A more effective approach? Intentionally bringing managers and underrepresented groups together for a shared learning experience, says Bourgeois. “We go into it saying, everybody has something to learn,” she adds. “This is not about blame. This is about us figuring out a new way to optimize talent.”

Have mentors, but find sponsors too.

A Center for Work-Life Policy report said men are 46 percent more likely than women to have a sponsor. But the benefits women can reap from sponsorship are great: They’re more likely to ask their manager for a stretch assignment and negotiate a raise. “Mentors help coach you and cheer you on, but sponsors are recommending you for open roles and projects, and then making sure you know about opportunities. They truly are sponsoring you to that next level,” says Kim Seals, 53, an active investor in early-stage companies and a general partner at the JumpFund, who was most recently a senior partner at Mercer and spent over 25 years in HR consulting.

I had to get explicit about: this is what I'm seeing people in other director-level positions doing, this is what I'm doing. What is it that you think I'm missing to get to that level?

As the only woman on various leadership teams, Seals says sponsorship has been instrumental in her career and in helping other women move up. She suggests building your reputation within your company by asking leaders to meet, and “making sure that people in the organization know who you are, and know what you can do. I rarely see leaders who aren't willing to take meetings with people who want to get to know them as they're looking to network,” she says. “Just be specific in your ask and how they can help.”
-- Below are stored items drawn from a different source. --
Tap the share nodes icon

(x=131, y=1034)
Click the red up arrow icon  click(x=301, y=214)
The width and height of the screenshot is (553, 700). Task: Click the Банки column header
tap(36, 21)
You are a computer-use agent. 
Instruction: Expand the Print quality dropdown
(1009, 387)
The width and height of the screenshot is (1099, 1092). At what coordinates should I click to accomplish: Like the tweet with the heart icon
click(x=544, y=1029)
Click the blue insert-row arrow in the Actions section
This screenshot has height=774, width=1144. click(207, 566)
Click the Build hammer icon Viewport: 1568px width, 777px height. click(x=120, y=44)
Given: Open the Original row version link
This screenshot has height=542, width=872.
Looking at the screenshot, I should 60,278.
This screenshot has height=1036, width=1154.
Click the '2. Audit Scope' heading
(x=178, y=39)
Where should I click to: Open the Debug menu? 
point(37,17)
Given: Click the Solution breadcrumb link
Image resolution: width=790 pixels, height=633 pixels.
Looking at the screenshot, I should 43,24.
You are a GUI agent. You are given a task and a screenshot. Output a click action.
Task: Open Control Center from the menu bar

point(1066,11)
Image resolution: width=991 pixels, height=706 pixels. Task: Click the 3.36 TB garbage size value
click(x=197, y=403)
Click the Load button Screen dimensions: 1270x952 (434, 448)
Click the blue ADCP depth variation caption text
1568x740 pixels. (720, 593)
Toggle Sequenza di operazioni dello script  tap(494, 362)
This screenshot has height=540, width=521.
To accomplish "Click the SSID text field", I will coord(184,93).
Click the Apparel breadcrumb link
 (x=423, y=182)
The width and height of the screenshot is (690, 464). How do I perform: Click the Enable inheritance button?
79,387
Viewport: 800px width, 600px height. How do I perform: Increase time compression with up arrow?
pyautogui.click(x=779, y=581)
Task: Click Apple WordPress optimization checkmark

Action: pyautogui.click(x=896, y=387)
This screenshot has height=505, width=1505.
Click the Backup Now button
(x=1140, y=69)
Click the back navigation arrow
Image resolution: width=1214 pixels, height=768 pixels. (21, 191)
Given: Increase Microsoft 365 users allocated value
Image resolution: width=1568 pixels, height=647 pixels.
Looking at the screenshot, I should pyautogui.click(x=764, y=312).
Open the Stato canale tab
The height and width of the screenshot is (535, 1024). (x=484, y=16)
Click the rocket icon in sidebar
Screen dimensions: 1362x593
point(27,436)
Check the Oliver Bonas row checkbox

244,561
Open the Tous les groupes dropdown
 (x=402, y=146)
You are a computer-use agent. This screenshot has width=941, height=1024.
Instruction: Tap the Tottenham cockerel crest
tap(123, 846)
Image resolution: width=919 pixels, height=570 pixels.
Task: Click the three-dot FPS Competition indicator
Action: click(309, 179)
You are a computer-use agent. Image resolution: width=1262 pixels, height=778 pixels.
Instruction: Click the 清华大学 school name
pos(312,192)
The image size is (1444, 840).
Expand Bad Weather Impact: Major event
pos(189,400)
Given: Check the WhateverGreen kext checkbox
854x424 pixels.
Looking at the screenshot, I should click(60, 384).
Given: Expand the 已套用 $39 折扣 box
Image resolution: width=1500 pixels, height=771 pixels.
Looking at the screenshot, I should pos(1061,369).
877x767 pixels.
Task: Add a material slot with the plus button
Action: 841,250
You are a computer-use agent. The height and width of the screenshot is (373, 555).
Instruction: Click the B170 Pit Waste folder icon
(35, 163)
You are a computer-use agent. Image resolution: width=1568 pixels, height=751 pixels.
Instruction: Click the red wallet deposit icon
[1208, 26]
Bourgeois adds that companies who are making the most progress have formalized sponsorship programs with a shift toward a mutual outcome. “That sponsor takes ownership of the success of that individual,” she says. “We need visible investors and that needs to be a part of leadership expectations.”

Repairing the broken rung

Much progress is needed on hiring fronts and in supporting companies' existing talent to address the broken rung, but the imperative is strong. According to LeanIn.Org and Mckinsey & Co, over the next five years, one million more women will enter management in corporate America if women are promoted and hired to first-level management at equal rates to men.

Bourgeois believes a critical piece in more women being promoted to early management is teaching existing managers how to coach, sponsor, mentor, and develop across differences—with empathy. “Until you can become empathetic as a leader, you're always going to discount what you hear,” she says. Once companies have a line of sight into the experiences of different women (meaning shifting the standard focus on white women to include the nuanced and complicated experiences of women of color, LGBTQ+ employees, and women with disabilities) Bourgeois says, “then they need to build new competencies and capabilities for their managers,” to uplift that talent.

“We have to create a shared learning opportunity,” she adds, “so that people get to a place where they can build their confidence, they can build their competence, and they can build their courage.”